| WHAT NEEDS TO BE DONE |
Scan the records below for the line containing "Open the saved" and the line containing "Given: Click the progress bar for 28 events". Copy both, plus every line between, exactly.

(Dataset records)
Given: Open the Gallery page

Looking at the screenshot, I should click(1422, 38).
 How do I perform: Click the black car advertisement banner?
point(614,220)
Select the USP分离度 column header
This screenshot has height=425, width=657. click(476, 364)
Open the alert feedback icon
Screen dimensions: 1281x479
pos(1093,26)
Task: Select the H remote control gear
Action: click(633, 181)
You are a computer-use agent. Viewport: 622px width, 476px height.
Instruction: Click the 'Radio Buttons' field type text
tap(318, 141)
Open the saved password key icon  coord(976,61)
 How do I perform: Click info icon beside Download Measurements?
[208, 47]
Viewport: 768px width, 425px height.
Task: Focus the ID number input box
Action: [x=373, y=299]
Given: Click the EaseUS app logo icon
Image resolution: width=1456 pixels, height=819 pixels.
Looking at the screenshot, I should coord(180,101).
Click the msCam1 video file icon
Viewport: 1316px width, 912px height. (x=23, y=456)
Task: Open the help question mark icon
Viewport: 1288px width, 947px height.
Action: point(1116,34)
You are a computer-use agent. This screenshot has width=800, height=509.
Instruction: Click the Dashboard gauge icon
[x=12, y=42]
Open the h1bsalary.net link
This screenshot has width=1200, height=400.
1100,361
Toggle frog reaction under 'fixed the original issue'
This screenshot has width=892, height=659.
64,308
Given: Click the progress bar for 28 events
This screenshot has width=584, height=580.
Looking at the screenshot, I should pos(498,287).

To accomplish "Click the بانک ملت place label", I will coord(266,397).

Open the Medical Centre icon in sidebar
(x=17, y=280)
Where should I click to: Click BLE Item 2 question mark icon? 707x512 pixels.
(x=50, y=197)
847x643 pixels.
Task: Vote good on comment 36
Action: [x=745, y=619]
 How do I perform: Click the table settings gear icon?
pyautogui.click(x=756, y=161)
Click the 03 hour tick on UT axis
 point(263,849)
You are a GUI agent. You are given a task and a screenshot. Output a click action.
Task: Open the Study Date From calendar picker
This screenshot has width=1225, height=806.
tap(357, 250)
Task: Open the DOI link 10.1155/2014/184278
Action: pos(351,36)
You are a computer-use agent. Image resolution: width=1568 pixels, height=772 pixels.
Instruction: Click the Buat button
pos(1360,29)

| EXERCISE RESPONSE |
Open the saved password key icon  coord(976,61)
 How do I perform: Click info icon beside Download Measurements?
[208, 47]
Viewport: 768px width, 425px height.
Task: Focus the ID number input box
Action: [x=373, y=299]
Given: Click the EaseUS app logo icon
Image resolution: width=1456 pixels, height=819 pixels.
Looking at the screenshot, I should coord(180,101).
Click the msCam1 video file icon
Viewport: 1316px width, 912px height. (x=23, y=456)
Task: Open the help question mark icon
Viewport: 1288px width, 947px height.
Action: point(1116,34)
You are a computer-use agent. This screenshot has width=800, height=509.
Instruction: Click the Dashboard gauge icon
[x=12, y=42]
Open the h1bsalary.net link
This screenshot has width=1200, height=400.
1100,361
Toggle frog reaction under 'fixed the original issue'
This screenshot has width=892, height=659.
64,308
Given: Click the progress bar for 28 events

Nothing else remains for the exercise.